Enhancing Network Monitoring: Including Upgrade-Specific Metrics in Prometheus
Issue Description:
In our continuous effort to improve network management and decision-making processes, we have identified a crucial need for incorporating upgrade-specific metrics into our Prometheus monitoring system. This enhancement aims to provide a comprehensive and authoritative view of network upgrades, addressing current discrepancies observed through our a3 console and pvtop toolsets, and ensuring alignment with ongoing network changes.
Proposed Metrics Integration:
To achieve this, we propose adding the following metrics to the Prometheus metrics suite, particularly focusing on the network running on telemetry port 26660:
- Number of Validators Online: This metric will track the total count of active validators within the network, providing a real-time view of network strength and reliability.
- Number of Validators Offline: Conversely, this will monitor the count of validators that are not currently active, offering insights into network issues or maintenance statuses.
- Percentage of Validators Online: This percentage will give a quick overview of network health by showing the ratio of online validators to the total validators.
- Percentage of Validators Offline: Complementing the above, this metric will display the proportion of offline validators, helping in assessing network vulnerabilities.

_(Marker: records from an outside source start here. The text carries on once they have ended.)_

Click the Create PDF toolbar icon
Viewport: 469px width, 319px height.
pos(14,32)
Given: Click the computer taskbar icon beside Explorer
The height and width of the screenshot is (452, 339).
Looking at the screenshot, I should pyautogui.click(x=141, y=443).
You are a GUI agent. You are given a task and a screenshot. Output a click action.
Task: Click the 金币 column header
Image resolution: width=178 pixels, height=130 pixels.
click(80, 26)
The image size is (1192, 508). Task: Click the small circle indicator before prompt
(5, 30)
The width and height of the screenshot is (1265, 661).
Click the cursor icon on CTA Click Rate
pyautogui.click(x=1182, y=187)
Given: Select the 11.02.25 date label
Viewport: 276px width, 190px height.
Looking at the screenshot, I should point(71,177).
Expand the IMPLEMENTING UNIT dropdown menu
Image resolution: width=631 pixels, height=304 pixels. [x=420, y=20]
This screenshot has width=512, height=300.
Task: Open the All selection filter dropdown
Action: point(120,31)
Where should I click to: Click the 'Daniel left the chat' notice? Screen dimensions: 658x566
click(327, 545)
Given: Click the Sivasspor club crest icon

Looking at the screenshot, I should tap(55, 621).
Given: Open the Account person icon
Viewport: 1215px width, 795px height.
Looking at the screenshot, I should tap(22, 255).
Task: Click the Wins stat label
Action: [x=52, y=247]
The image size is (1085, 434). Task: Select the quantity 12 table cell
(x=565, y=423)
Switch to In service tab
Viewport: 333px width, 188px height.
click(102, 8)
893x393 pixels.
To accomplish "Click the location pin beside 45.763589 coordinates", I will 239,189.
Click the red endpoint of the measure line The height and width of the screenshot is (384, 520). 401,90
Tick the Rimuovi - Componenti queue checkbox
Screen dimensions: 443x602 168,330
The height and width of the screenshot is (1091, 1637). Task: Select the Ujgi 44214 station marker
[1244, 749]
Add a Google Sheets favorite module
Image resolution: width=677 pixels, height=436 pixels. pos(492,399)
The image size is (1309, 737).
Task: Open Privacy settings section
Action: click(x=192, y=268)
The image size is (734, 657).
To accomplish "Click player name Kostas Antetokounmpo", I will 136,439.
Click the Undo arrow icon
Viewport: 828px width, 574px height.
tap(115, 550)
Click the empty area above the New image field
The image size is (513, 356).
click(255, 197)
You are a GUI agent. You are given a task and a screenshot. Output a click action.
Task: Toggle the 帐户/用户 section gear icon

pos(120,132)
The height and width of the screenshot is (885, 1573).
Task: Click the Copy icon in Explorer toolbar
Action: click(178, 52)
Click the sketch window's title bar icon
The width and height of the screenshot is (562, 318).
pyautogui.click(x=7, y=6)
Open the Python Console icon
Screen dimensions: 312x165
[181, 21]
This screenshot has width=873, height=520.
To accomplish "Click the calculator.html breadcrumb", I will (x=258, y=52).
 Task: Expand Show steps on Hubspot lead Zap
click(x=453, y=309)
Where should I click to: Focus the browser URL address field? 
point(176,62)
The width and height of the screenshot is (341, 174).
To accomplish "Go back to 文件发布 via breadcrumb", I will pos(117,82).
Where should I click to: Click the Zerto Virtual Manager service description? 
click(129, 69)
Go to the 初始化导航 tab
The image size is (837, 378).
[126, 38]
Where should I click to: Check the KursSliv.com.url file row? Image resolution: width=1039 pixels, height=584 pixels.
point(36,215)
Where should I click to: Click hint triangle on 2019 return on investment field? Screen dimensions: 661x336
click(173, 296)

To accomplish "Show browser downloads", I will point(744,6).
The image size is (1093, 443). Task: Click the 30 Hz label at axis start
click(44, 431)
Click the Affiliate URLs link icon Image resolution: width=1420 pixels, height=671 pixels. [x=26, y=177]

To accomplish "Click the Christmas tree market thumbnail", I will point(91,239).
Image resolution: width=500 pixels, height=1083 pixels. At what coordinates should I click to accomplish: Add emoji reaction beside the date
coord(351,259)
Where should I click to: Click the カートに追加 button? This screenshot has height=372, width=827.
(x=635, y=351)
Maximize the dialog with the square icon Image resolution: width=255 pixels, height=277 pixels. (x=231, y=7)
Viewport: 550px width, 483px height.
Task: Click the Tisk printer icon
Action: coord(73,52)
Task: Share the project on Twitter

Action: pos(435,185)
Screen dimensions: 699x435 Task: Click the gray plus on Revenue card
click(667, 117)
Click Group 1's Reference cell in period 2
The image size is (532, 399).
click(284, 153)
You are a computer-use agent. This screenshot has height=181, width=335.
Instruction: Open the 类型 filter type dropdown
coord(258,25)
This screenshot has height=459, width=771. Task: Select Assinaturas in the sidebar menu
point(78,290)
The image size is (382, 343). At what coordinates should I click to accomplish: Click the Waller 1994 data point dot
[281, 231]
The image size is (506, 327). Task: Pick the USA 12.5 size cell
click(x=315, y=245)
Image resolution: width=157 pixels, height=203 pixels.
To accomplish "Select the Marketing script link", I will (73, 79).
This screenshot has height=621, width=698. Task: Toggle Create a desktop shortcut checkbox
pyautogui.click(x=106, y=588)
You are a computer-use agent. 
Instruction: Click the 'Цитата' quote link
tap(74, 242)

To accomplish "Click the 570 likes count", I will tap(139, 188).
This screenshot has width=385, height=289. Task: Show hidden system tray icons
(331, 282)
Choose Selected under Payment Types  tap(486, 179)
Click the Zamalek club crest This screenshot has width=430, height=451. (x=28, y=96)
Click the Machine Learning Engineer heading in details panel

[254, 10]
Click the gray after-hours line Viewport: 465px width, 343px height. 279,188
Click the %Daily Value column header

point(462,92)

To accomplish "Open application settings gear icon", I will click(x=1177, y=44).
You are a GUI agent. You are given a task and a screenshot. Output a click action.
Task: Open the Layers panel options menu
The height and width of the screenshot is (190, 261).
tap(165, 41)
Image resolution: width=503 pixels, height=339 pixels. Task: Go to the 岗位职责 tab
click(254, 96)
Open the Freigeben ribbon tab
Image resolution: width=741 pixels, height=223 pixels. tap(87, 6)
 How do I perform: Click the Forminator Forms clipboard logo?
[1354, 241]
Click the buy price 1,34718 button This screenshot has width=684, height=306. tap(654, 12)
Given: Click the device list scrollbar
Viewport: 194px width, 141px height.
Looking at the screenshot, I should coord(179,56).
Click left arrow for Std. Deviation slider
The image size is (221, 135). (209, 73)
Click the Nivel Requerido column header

- Consensus Percentage Vote on a Block Based on Delegation Power: This metric will measure the percentage of validators that have voted for a particular block, indicating the level of agreement or disagreement among validators.
- Consensus Percentage Commit on a Block Based on Delegation Power: Similarly, this will track the percentage of validators that have committed to a block, further elucidating the consensus stability for each block.
These metrics are essential for accurate, real-time monitoring and decision-making regarding network upgrades and maintenance. By integrating them into our Prometheus setup, we aim to resolve current tool discrepancies and enhance our network's operational transparency and efficiency.
These are very desirable results, however it'll be quite challenging to get definitive or reliable answers to these questions.
The key difficulty is that this is a distributed consensus protocol with arbitrary failure modes of its participants.
It may be possible to get suggestive answers similar to what we can guess from the pvtop and the consensus page
from tendermint 26656 port.
My recommendation is to have a more streamlined and contextual presentation of the information from the consensus page 26656 to aid human interpretation.
Is this still needed , I belive we have most of the data neeed to monitor status of valdiators during upgrade
@lumtis @CharlieMc0 , if ther3 are any specific metrics needed , please update the description and I can work on closing this issue out
If we could get the voting power participating in each round emitted as a metric on each node that would be nice to have but not that important. Mostly important during upgrades.
"Upgrade v99.99.9 -- Node A sees 45% of VP online but Node B only sees 25%. Why is Node B seeing different values"
I don't think it's worth spending a lot of time on that though if the data isn't easily available.
@morde08 anything specific you want to see?
THe voting power can be fetched in two ways
-
Lastblock: fetch who voted in the last block and add metrics for that. I don't think this is useful for us , since during an upgrade we normally get stuck producing the block after the upgrade
-
NextBlock : check the votes in Proposal , Precommit, Prevote stages . Since the block is not created yet , this information should be fetched from the comet bft consensus reactor , and the those values are already being provided to the metrics server . I think we can just try putting the required values on a dashboard, if we don't have it already.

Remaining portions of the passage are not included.